=== Begin Enclosure ===

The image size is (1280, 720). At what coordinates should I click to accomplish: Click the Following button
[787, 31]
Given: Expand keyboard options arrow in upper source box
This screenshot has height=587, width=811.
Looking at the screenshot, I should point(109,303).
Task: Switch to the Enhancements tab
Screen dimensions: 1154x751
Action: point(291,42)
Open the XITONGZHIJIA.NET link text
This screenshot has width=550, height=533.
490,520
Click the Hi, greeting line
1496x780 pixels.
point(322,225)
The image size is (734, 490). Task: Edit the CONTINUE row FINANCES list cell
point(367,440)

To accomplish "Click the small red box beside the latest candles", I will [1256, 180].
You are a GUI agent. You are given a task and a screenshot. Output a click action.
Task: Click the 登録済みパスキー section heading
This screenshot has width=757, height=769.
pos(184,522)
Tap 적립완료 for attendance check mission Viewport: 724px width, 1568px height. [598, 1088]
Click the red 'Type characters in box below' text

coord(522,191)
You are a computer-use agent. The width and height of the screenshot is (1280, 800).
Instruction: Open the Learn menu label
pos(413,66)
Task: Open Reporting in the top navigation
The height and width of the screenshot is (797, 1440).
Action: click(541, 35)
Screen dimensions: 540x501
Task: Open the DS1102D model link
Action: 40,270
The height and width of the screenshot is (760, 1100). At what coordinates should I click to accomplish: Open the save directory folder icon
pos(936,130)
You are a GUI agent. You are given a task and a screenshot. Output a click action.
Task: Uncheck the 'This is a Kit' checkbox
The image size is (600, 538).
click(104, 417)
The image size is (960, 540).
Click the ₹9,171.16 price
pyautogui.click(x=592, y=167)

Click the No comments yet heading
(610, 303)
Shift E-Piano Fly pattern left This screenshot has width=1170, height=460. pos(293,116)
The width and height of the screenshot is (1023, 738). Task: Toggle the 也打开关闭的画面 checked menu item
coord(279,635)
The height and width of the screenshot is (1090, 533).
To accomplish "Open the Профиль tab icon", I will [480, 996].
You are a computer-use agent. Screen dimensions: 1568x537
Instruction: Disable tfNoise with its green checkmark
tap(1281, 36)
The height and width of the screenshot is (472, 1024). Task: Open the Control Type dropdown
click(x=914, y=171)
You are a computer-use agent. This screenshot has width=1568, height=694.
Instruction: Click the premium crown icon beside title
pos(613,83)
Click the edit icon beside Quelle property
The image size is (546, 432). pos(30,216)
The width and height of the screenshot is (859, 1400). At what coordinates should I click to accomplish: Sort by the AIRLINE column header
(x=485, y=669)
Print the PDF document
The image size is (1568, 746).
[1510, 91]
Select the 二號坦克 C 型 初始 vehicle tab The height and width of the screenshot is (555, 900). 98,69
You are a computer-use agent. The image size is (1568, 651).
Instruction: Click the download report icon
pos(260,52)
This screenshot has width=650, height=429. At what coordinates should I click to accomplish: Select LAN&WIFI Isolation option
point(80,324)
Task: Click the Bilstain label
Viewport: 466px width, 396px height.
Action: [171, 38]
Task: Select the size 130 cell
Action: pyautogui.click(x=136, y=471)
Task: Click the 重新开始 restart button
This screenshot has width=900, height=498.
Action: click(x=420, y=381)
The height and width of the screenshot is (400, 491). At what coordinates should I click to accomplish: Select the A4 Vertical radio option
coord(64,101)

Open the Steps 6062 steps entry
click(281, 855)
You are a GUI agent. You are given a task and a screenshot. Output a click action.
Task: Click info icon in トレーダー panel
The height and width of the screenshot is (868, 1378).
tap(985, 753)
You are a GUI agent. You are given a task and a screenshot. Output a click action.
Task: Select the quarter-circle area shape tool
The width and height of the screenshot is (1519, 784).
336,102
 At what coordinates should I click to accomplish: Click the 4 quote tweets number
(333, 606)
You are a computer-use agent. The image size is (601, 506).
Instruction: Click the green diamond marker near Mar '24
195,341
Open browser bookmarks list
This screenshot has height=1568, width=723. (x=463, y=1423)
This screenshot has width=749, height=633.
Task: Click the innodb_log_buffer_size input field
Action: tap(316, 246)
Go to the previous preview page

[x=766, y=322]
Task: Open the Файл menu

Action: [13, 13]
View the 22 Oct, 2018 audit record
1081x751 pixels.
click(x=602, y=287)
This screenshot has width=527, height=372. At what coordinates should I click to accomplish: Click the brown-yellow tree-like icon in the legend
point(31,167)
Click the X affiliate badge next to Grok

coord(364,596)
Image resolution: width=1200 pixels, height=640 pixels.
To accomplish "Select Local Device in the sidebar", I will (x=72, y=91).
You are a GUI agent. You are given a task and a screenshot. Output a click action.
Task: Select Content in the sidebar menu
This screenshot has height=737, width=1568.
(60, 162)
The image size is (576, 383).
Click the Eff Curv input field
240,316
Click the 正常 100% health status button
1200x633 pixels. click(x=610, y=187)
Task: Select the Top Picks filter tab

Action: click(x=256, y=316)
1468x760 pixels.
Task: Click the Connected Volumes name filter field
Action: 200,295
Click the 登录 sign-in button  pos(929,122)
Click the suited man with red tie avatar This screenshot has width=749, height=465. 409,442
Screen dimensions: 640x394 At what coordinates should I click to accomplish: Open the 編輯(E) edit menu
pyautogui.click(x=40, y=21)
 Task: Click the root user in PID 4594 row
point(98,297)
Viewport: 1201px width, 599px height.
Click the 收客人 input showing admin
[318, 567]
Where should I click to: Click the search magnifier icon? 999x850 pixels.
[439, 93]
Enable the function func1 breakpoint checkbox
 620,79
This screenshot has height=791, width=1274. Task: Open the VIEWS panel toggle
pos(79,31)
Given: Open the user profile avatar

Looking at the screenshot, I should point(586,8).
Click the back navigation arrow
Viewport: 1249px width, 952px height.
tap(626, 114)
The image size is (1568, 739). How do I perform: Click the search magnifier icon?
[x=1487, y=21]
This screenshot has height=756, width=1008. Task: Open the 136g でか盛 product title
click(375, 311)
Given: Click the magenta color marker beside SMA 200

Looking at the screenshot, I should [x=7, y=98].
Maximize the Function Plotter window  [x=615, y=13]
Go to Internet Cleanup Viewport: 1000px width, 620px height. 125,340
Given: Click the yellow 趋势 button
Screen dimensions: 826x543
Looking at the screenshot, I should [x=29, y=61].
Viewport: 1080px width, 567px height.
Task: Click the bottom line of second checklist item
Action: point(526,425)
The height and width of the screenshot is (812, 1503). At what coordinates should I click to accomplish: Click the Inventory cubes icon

=== End Enclosure ===

→ Assignment
All lines of the entries containing the string "arrow" must be shown in full.

→ Answer to this task
Given: Expand keyboard options arrow in upper source box
Click the back navigation arrow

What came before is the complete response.